▸ **Your assignment**:
The required output is the lines below from the line containing "Reject all (202, 2409)" to the line containing "Register for a Trade Account (132, 1754)", inclusive, retyped exactly. No other lines belong in it.

◇ ◇ ◇ ◇ ◇ ◇ ◇

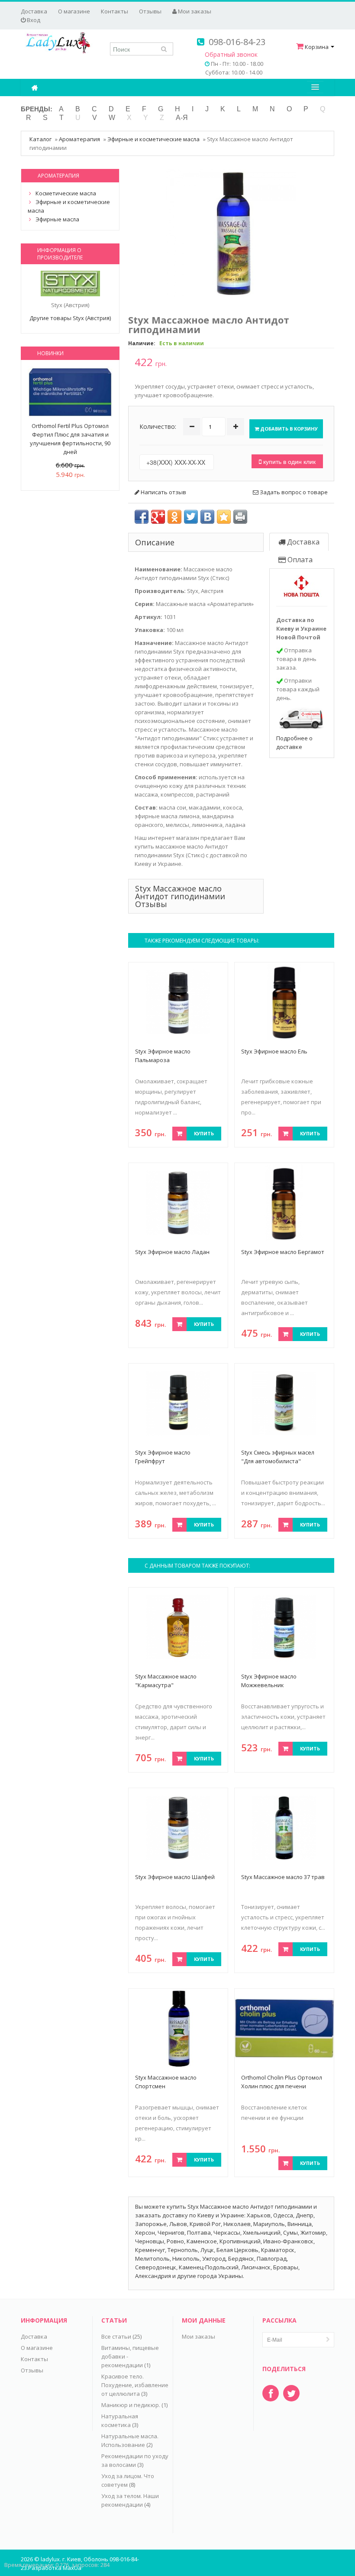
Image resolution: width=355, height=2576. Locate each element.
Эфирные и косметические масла (153, 139)
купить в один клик (288, 461)
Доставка (34, 11)
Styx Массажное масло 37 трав (283, 1877)
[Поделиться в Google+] (158, 517)
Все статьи (116, 2336)
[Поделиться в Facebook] (141, 517)
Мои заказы (194, 11)
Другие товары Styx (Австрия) (70, 318)
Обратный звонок (231, 54)
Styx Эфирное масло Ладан (172, 1252)
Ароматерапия (79, 139)
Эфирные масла (57, 219)
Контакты (114, 11)
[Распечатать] (240, 517)
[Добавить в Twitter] (191, 517)
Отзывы (150, 11)
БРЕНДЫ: (36, 109)
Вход (33, 20)
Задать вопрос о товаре (293, 492)
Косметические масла (66, 193)
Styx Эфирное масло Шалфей (175, 1877)
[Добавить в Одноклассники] (174, 517)
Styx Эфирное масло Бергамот (282, 1252)
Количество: (157, 426)
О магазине (74, 11)
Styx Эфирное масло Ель (274, 1051)
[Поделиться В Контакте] (207, 517)
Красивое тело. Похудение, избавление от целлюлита (134, 2385)
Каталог (40, 139)
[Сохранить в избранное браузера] (224, 517)
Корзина (316, 47)
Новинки (50, 353)
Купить (204, 1133)
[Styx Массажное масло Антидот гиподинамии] (231, 233)
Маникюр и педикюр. (130, 2405)
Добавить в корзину (288, 428)
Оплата (299, 559)
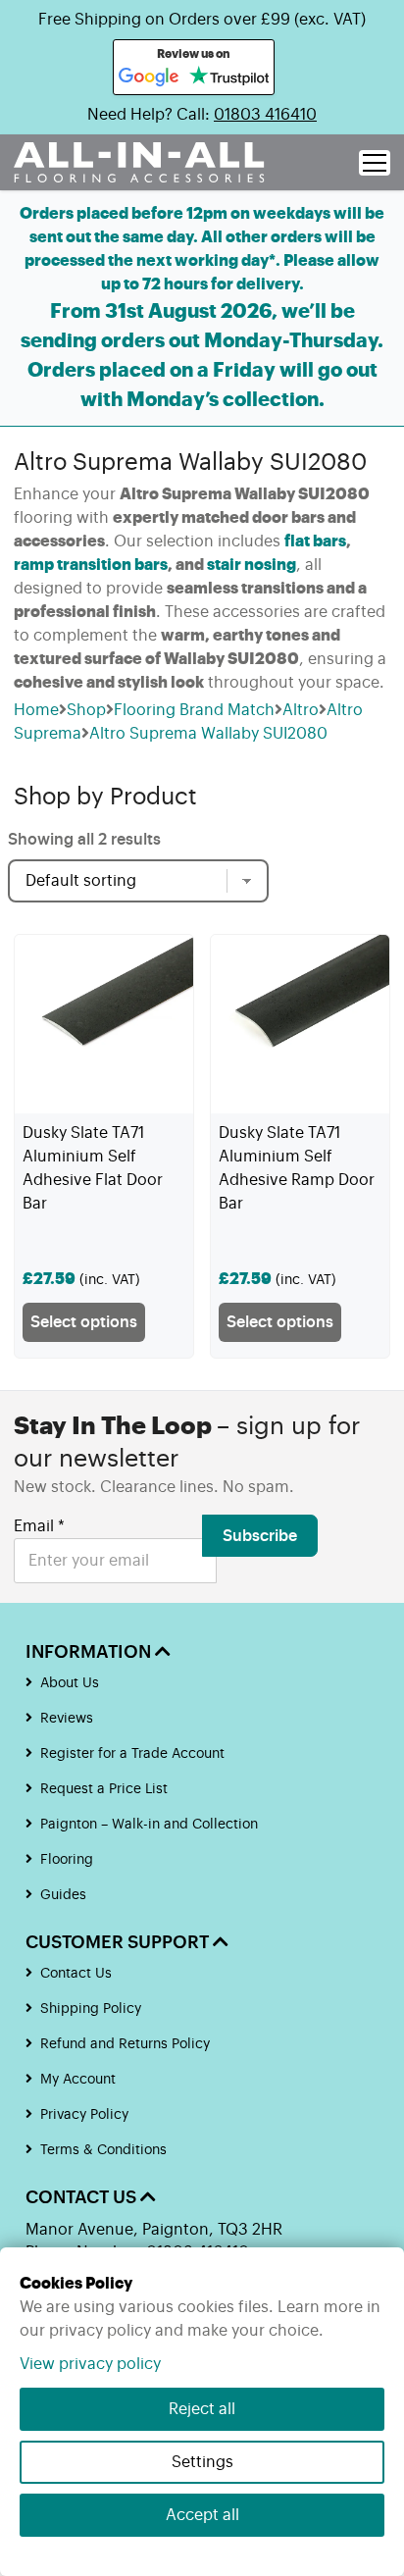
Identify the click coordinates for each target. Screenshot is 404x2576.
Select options (83, 1322)
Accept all (202, 2515)
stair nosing (251, 565)
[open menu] (374, 163)
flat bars (315, 541)
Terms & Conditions (103, 2150)
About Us (69, 1683)
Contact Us (76, 1974)
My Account (78, 2080)
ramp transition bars (91, 565)
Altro (300, 710)
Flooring (66, 1860)
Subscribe (260, 1536)
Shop (86, 710)
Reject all (202, 2409)
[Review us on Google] (149, 77)
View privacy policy (90, 2364)
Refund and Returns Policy (125, 2044)
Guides (63, 1895)
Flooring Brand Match (194, 710)
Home (36, 710)
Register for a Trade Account (132, 1754)
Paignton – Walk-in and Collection (149, 1824)
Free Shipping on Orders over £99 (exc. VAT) (202, 19)
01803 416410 (265, 115)
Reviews (66, 1719)
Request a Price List (104, 1789)
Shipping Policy (90, 2009)
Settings (202, 2462)
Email (39, 1526)
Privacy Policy (84, 2115)
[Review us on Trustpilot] (229, 77)
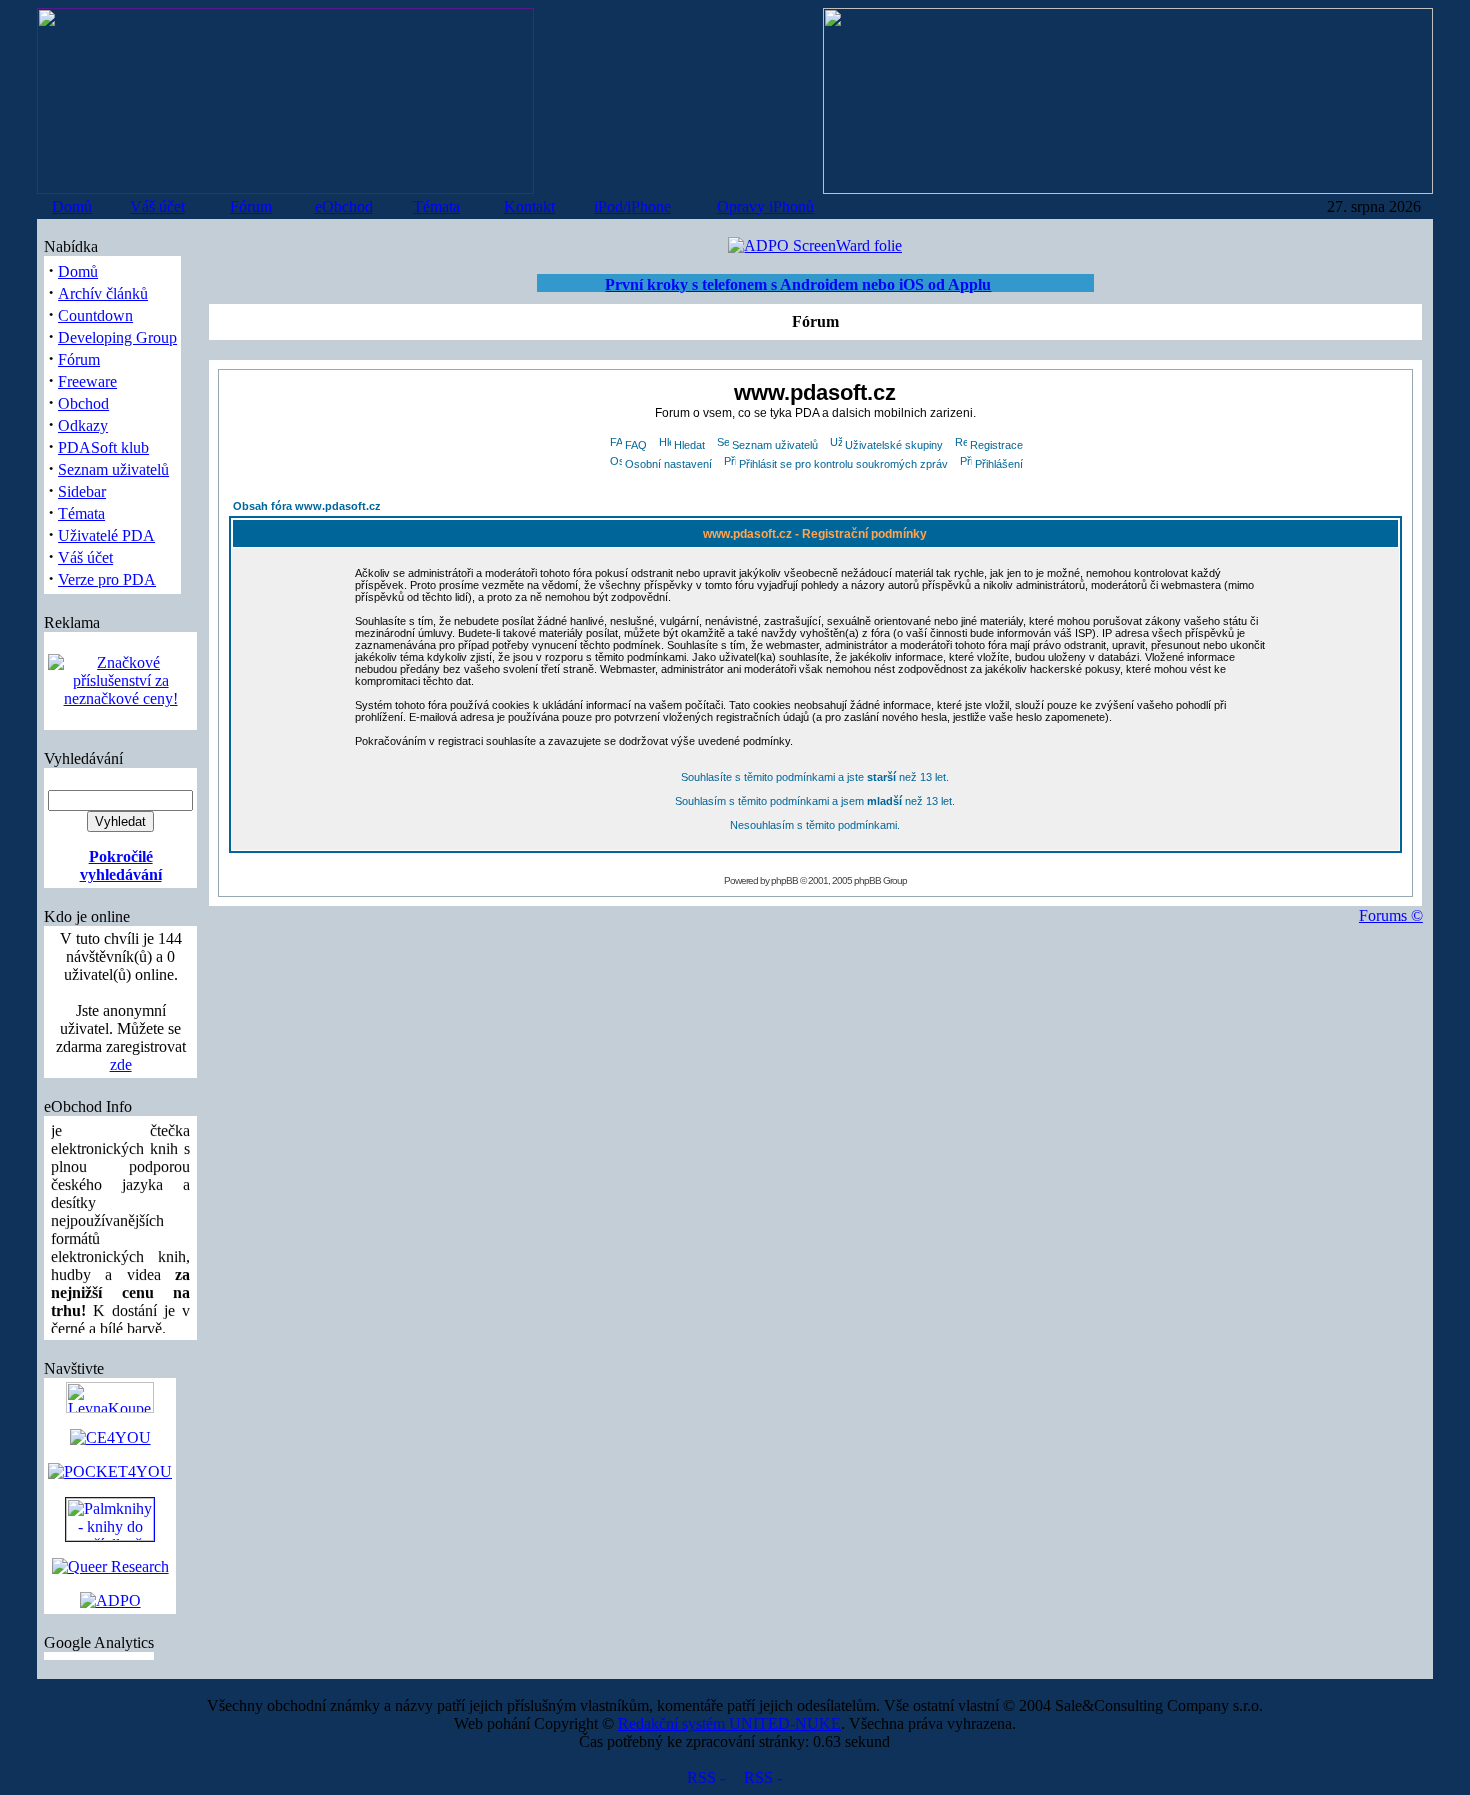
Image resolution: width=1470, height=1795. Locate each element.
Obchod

◇ ◇ ◇ ◇ ◇ ◇ ◇

▸ **Finished exercise**:
Reject all (202, 2409)
[Review us on Google] (149, 77)
View privacy policy (90, 2364)
Refund and Returns Policy (125, 2044)
Guides (63, 1895)
Flooring Brand Match (194, 710)
Home (36, 710)
Register for a Trade Account (132, 1754)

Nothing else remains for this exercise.